* [WHAT IS EXPECTED]: Copy out all the entries exactly.

* [SUPPLIED MATERIAL]:
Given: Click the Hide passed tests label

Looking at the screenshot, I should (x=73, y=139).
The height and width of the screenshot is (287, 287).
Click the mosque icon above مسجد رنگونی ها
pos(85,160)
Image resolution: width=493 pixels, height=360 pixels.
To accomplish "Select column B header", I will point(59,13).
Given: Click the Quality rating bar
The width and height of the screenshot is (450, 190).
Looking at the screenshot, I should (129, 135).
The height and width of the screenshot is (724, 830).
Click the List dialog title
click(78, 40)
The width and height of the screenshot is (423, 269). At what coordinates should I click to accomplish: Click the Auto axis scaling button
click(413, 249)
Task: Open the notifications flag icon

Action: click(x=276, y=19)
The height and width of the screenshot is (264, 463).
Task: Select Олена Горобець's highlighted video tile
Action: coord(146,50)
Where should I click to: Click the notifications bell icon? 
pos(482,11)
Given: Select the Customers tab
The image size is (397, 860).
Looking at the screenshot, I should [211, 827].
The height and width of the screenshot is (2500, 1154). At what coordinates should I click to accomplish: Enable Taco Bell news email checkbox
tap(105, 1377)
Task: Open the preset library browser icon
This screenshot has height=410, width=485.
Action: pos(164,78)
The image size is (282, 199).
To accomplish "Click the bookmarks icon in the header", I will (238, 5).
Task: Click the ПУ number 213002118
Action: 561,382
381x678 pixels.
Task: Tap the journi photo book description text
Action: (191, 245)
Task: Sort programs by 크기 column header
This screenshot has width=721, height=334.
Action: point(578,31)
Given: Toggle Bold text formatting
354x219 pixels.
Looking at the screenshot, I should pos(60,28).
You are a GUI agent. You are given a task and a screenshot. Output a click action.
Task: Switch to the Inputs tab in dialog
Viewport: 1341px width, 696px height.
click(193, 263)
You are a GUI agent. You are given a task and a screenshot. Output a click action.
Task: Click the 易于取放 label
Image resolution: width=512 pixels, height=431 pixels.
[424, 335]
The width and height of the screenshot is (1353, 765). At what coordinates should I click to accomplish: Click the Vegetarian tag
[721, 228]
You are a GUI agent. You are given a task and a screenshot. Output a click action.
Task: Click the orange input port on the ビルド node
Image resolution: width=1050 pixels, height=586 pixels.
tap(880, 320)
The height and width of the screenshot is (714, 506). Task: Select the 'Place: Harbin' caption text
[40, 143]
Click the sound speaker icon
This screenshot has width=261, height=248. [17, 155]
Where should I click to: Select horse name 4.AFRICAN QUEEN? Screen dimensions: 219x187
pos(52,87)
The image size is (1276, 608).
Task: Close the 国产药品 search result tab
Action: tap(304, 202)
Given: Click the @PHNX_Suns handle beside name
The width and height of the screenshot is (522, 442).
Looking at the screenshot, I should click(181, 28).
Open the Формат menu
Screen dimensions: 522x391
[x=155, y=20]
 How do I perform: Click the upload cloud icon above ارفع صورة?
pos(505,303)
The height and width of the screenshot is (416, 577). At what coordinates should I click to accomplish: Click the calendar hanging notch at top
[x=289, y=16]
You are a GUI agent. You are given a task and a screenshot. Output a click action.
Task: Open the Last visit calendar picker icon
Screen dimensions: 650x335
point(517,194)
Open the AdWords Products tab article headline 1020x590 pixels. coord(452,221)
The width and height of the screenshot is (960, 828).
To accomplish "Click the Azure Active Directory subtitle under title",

* [SOLUTION]:
Given: Click the Hide passed tests label

Looking at the screenshot, I should (x=73, y=139).
The height and width of the screenshot is (287, 287).
Click the mosque icon above مسجد رنگونی ها
pos(85,160)
Image resolution: width=493 pixels, height=360 pixels.
To accomplish "Select column B header", I will point(59,13).
Given: Click the Quality rating bar
The width and height of the screenshot is (450, 190).
Looking at the screenshot, I should (129, 135).
The height and width of the screenshot is (724, 830).
Click the List dialog title
click(78, 40)
The width and height of the screenshot is (423, 269). At what coordinates should I click to accomplish: Click the Auto axis scaling button
click(413, 249)
Task: Open the notifications flag icon

Action: click(x=276, y=19)
The height and width of the screenshot is (264, 463).
Task: Select Олена Горобець's highlighted video tile
Action: coord(146,50)
Where should I click to: Click the notifications bell icon? 
pos(482,11)
Given: Select the Customers tab
The image size is (397, 860).
Looking at the screenshot, I should [211, 827].
The height and width of the screenshot is (2500, 1154). At what coordinates should I click to accomplish: Enable Taco Bell news email checkbox
tap(105, 1377)
Task: Open the preset library browser icon
This screenshot has height=410, width=485.
Action: pos(164,78)
The image size is (282, 199).
To accomplish "Click the bookmarks icon in the header", I will (238, 5).
Task: Click the ПУ number 213002118
Action: 561,382
381x678 pixels.
Task: Tap the journi photo book description text
Action: (191, 245)
Task: Sort programs by 크기 column header
This screenshot has width=721, height=334.
Action: point(578,31)
Given: Toggle Bold text formatting
354x219 pixels.
Looking at the screenshot, I should pos(60,28).
You are a GUI agent. You are given a task and a screenshot. Output a click action.
Task: Switch to the Inputs tab in dialog
Viewport: 1341px width, 696px height.
click(193, 263)
You are a GUI agent. You are given a task and a screenshot. Output a click action.
Task: Click the 易于取放 label
Image resolution: width=512 pixels, height=431 pixels.
[424, 335]
The width and height of the screenshot is (1353, 765). At what coordinates should I click to accomplish: Click the Vegetarian tag
[721, 228]
You are a GUI agent. You are given a task and a screenshot. Output a click action.
Task: Click the orange input port on the ビルド node
Image resolution: width=1050 pixels, height=586 pixels.
tap(880, 320)
The height and width of the screenshot is (714, 506). Task: Select the 'Place: Harbin' caption text
[40, 143]
Click the sound speaker icon
This screenshot has width=261, height=248. [17, 155]
Where should I click to: Select horse name 4.AFRICAN QUEEN? Screen dimensions: 219x187
pos(52,87)
The image size is (1276, 608).
Task: Close the 国产药品 search result tab
Action: tap(304, 202)
Given: Click the @PHNX_Suns handle beside name
The width and height of the screenshot is (522, 442).
Looking at the screenshot, I should click(181, 28).
Open the Формат menu
Screen dimensions: 522x391
[x=155, y=20]
 How do I perform: Click the upload cloud icon above ارفع صورة?
pos(505,303)
The height and width of the screenshot is (416, 577). At what coordinates should I click to accomplish: Click the calendar hanging notch at top
[x=289, y=16]
You are a GUI agent. You are given a task and a screenshot. Output a click action.
Task: Open the Last visit calendar picker icon
Screen dimensions: 650x335
point(517,194)
Open the AdWords Products tab article headline 1020x590 pixels. coord(452,221)
The width and height of the screenshot is (960, 828).
To accomplish "Click the Azure Active Directory subtitle under title",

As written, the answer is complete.